A Retrospective" chapter: 29 difficulty: advanced estimated_time: "90 minutes" data_required: false


Case Study 2: Leicester City's 2015--16 Title --- A Retrospective

"5000-to-1 odds are not assigned to events that happen." --- Pre-season bookmaker consensus, August 2015

Executive Summary

Leicester City's 2015--16 Premier League title remains the most statistically improbable achievement in the history of major European football. This case study applies modern analytics techniques --- many of which did not exist in their current form during that season --- to retrospectively analyze how Leicester won the league, what the data revealed at the time, and what lessons the achievement holds for the relationship between analytics and sporting outcomes.

Skills Applied: - Expected goals and expected points analysis - Defensive efficiency metrics and counter-attacking profiling - Statistical modeling of league outcomes (Monte Carlo simulation) - Bayesian updating of title probability over the course of a season - Critical evaluation of analytical frameworks and their limitations


Background

The Context

In the 2014--15 season, Leicester City narrowly avoided relegation from the Premier League, winning 7 of their final 9 matches under new manager Claudio Ranieri to finish 14th.
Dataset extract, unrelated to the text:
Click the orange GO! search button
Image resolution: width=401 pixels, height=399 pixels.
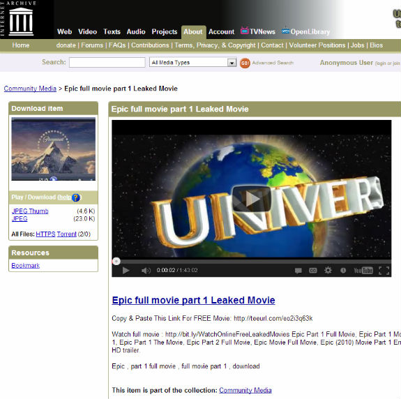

Their pre-season odds for the 2015--16 title were 5000-to-1 --- the longest odds ever offered for an eventual champion in any major European football league.
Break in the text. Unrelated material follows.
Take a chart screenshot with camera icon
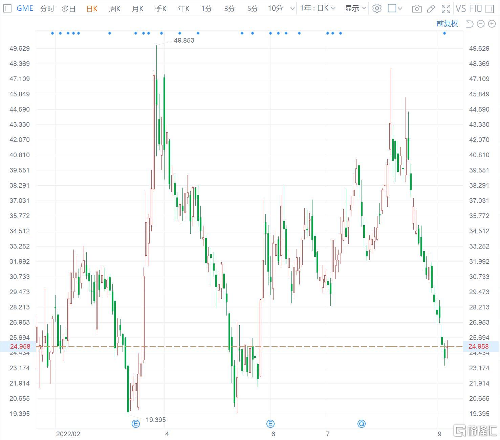Viewport: 500px width, 440px height. (x=417, y=8)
The squad was assembled at a fraction of the cost of their rivals:

Club Estimated Squad Cost Final Position
Manchester City ~500M 4th
Manchester United ~475M 5th
Chelsea ~450M 10th
Arsenal ~350M 2nd
Liverpool ~325M 8th
Tottenham ~275M 3rd
Leicester City ~55M 1st

Key Personnel

  • Claudio Ranieri (Manager): Experienced Italian coach known for pragmatic, defensively organized teams.
  • Jamie Vardy (Striker): Signed from non-league Fleetwood Town in 2012. Set a Premier League record with goals in 11 consecutive matches.
  • Riyad Mahrez (Winger): Signed from Le Havre in 2014 for ~400,000. Won PFA Player of the Year.
  • N'Golo Kante (Midfielder): Signed from Caen for ~7.6M. Revolutionized the defensive midfielder role.
  • Kasper Schmeichel (Goalkeeper): Son of Manchester United legend Peter Schmeichel. Provided consistent shot-stopping.

Analytical Retrospective

Expected Goals and Expected Points

Applying modern xG models to Leicester's 2015--16 season reveals a nuanced picture:

Metric Leicester League Average Rank
Goals scored 68 49.0 3rd
xG (expected goals) 55.2 49.0 7th
Goals conceded 36 49.0 3rd
xGA (expected goals against) 43.8 49.0 6th
Actual points 81 50.0 1st
Expected points (from xG/xGA) 62.3 50.0 5th
Points overperformance +20.7 0 1st

The xG data reveals that Leicester significantly overperformed their expected metrics. An 20.7-point overperformance is extraordinarily rare --- in the top 0.5% of all team-seasons in Premier League history.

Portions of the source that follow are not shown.